- [Problem description]:
Working from the line that contains "Task: Click the Reemplazar icon" down to the last line below, repeat each line exactly.

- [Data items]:
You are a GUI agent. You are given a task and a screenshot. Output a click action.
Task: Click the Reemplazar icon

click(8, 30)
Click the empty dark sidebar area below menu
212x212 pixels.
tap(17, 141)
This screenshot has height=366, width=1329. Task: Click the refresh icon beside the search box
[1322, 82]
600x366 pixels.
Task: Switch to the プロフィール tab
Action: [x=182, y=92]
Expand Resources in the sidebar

- [Answer space]:
Task: Click the Reemplazar icon

click(8, 30)
Click the empty dark sidebar area below menu
212x212 pixels.
tap(17, 141)
This screenshot has height=366, width=1329. Task: Click the refresh icon beside the search box
[1322, 82]
600x366 pixels.
Task: Switch to the プロフィール tab
Action: [x=182, y=92]
Expand Resources in the sidebar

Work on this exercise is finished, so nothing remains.